Please output exactly the lines below, starting at the line that has "The height and width of the screenshot is (203, 520)." and ending at the line that has "Given: Open Masaki's profile avatar", both included; leave out all pictures and include nothing else.
:: Data supplied ::
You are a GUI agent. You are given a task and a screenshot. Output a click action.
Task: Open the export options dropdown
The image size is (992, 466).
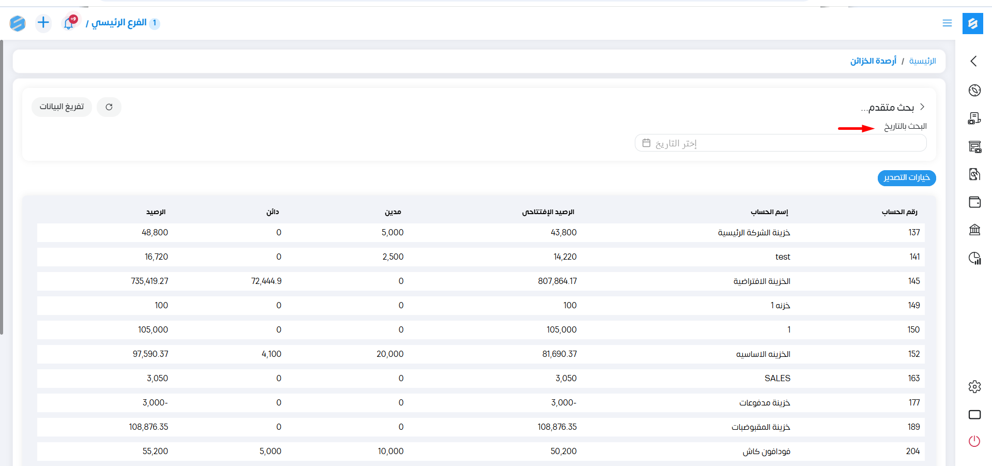pos(906,178)
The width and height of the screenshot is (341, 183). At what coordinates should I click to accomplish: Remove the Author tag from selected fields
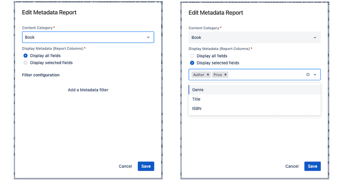pos(208,75)
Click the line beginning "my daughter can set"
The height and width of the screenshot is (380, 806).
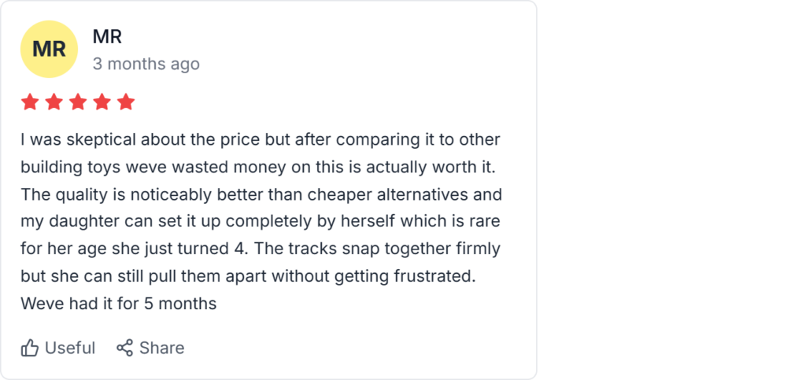click(261, 221)
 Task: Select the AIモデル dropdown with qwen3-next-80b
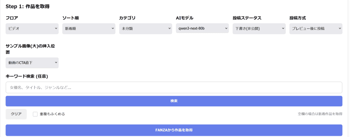(x=202, y=28)
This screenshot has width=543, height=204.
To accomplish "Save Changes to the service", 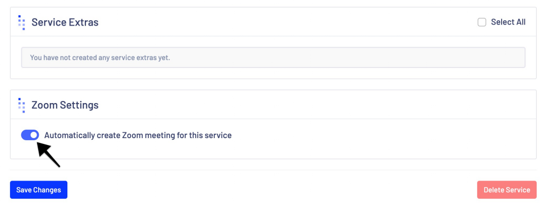I will (x=39, y=190).
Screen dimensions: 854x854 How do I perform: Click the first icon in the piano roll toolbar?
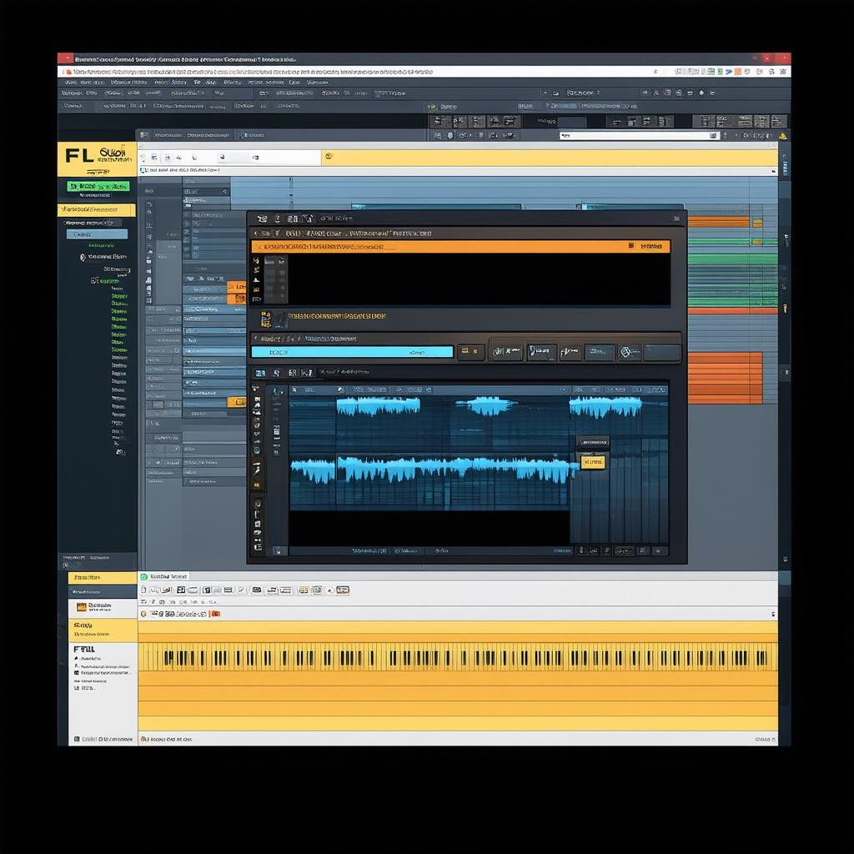click(143, 590)
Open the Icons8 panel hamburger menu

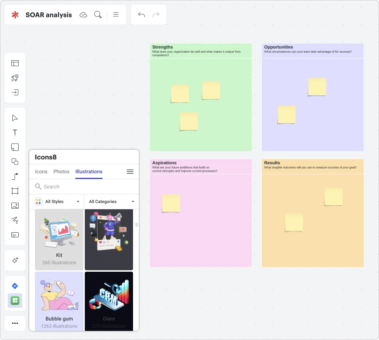click(x=130, y=172)
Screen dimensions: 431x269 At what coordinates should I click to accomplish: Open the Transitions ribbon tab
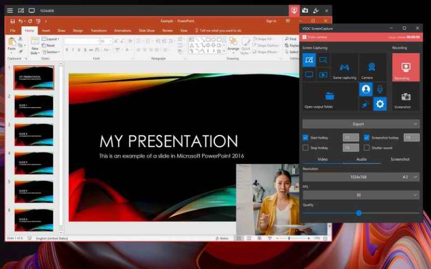pos(98,30)
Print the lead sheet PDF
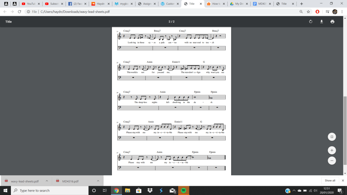The image size is (347, 195). [x=332, y=22]
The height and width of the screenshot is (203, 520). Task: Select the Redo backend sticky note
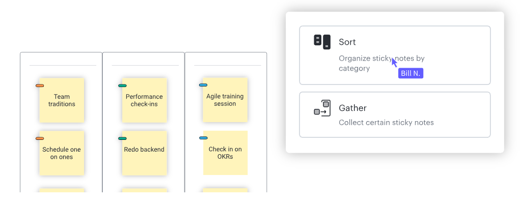click(x=144, y=153)
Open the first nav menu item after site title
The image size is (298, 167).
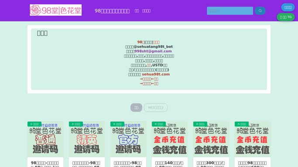coord(137,11)
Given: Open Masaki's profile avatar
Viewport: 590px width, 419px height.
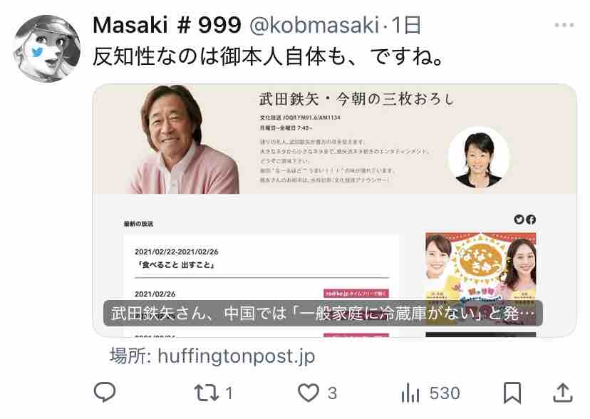Looking at the screenshot, I should (x=46, y=48).
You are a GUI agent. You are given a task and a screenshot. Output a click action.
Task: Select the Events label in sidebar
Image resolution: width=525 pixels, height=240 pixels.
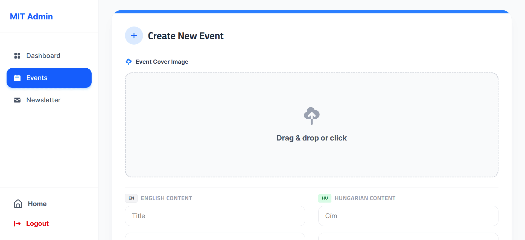pyautogui.click(x=37, y=78)
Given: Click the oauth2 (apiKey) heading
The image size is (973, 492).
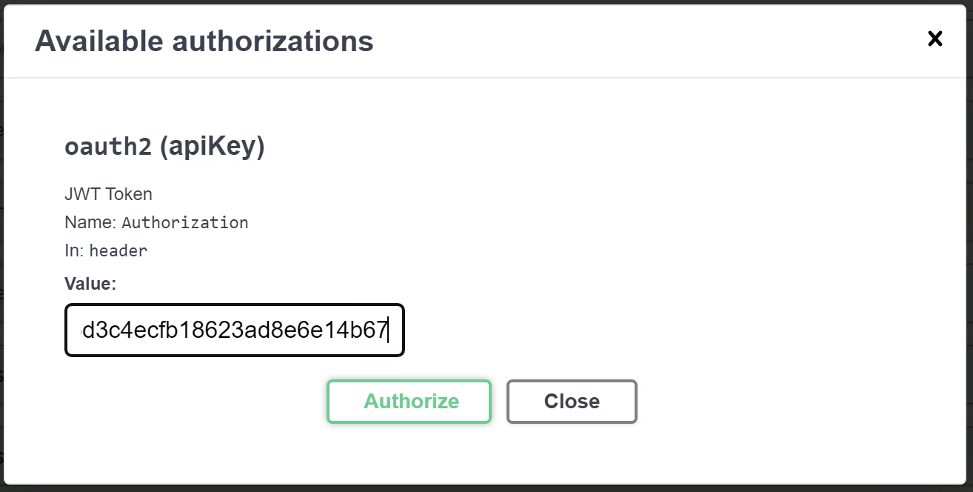Looking at the screenshot, I should pos(164,147).
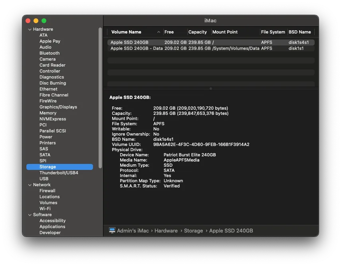Viewport: 341px width, 266px height.
Task: Select Memory in the sidebar
Action: [48, 113]
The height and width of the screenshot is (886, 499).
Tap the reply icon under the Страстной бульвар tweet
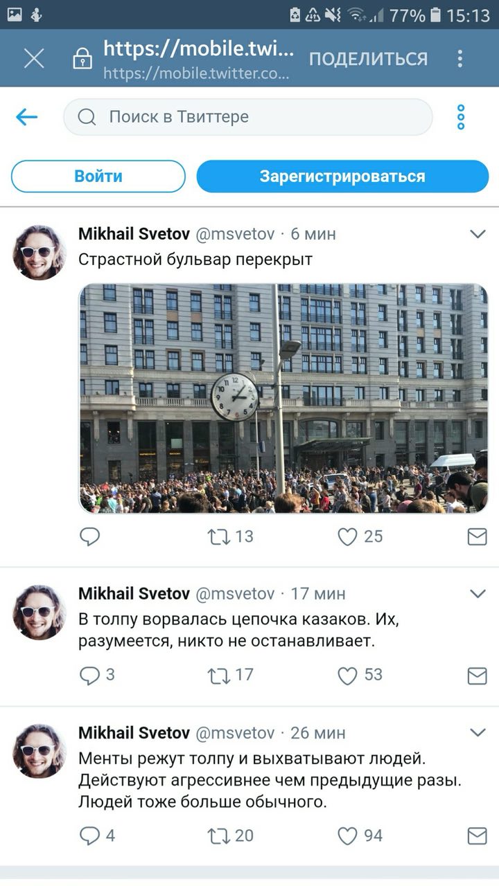coord(89,536)
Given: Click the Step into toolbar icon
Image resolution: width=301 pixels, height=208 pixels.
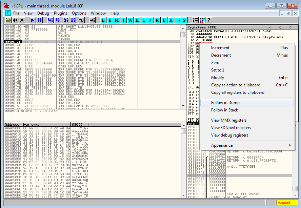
:::
# Problem solution:
The height and width of the screenshot is (203, 520). Task: Select the Redo backend sticky note
click(x=144, y=153)
Open the first nav menu item after site title
The image size is (298, 167).
coord(137,11)
Given: Open Masaki's profile avatar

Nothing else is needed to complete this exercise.